Lol-Tún is a cave and archaeological site located in the municipality of Oxkutzcab, in Yucatán’s south. Given its location near Puuc archaeological sites such as Kabah and Sayil, it is often considered part of the “Puuc touristic route,” despite not truly fitting this moniker architecturally.
The name Lol-Tún derives from the Yucatec-Maya words Lol meaning flower, and tún, meaning stone.
Archaeological and paleontological discoveries suggest that the human occupation of Lol-Tún goes back more than 10,000 years. These early inhabitants likely belonged to the Clovis culture which covered much of the Americas. Within the cave, researchers have discovered the bones of mammoths, bison, large cats, and deer — some dating as early as the Pleistocene, millions of years ago.

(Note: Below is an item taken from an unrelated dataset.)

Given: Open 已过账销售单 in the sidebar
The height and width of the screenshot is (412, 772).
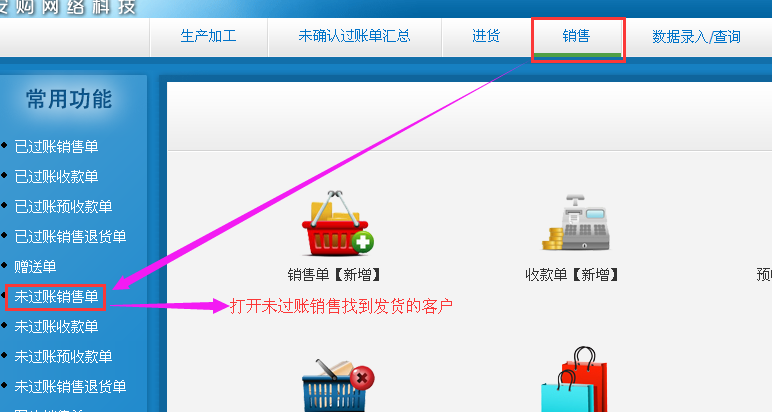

Cave paintings, tools, and other artifacts dating to the Maya period have also been discovered in Lol-Tún, pointing towards a prolonged period of Mayan occupation.
One of the most interesting archaeological discoveries found at Lol-Tún is a stone head, perhaps previously belonging to a larger sculpture, which is widely believed to be Olmec in origin.
Near the entrance to the site, it is possible to see several stelae. However, their high levels of erosion have made it impossible to glean information regarding the date of their erection or any other details.
Visitors to the site will also notice large stone phallic sculptures, common to the area in the 5th Century CE.
In much better condition is a large circular stone disc with the side-facing portrait of a man.
The time period when the Maya first began to inhabit Lol-tún is a source of controversy. Some maintain that the cave had already been occupied by a small number of people as early as the 12th Century CE, after the abandonment of nearby cities such as Xlapak and Sayil. However, others argue that it was not until the caste war beginning in the 17th century that the Maya took refuge in Lol-Tún.
Regardless, ample evidence of barricades dating to the caste war has been found in Lol-Tún, adding credence to the latter theory — though it’s still likely that the cave had been home to small numbers of people before that.
This idea is backed up by the presence of Mayan cave paintings representing human faces, as well as handprints. Similar paintings have been discovered in several other caves and are thought to date to as early as the 8th century CE.
If you go
If you decide to visit Lol-Tún, you must take part in an organized tour, as otherwise getting lost in a dark damp cave would be inevitable. The cave system is roughly two kilometers long and quite a hike. Make sure to bring good sneakers or boots, as the ground is extremely irregular and very slippery at times. No sandals, I can’t stress this enough.
The facilities at Lol-Tún are quite good and feature ample parking, a small restaurant, and clean bathrooms. The caves are open from 9:00 am to 4:00 pm and tours are offered in Spanish and English, as well as sometimes in French and German. The cost of the tour is 141 pesos.
Please note: As of the writing of this article, Lol-Tún is one of several archaeological sites in Yucatán still closed due to the ongoing COVID-19 pandemic. Make sure to check if the site has reopened before scheduling your adventure. Lol-tún also tends to close to the public after particularly heavy storms, as sections of the cave inevitably flood.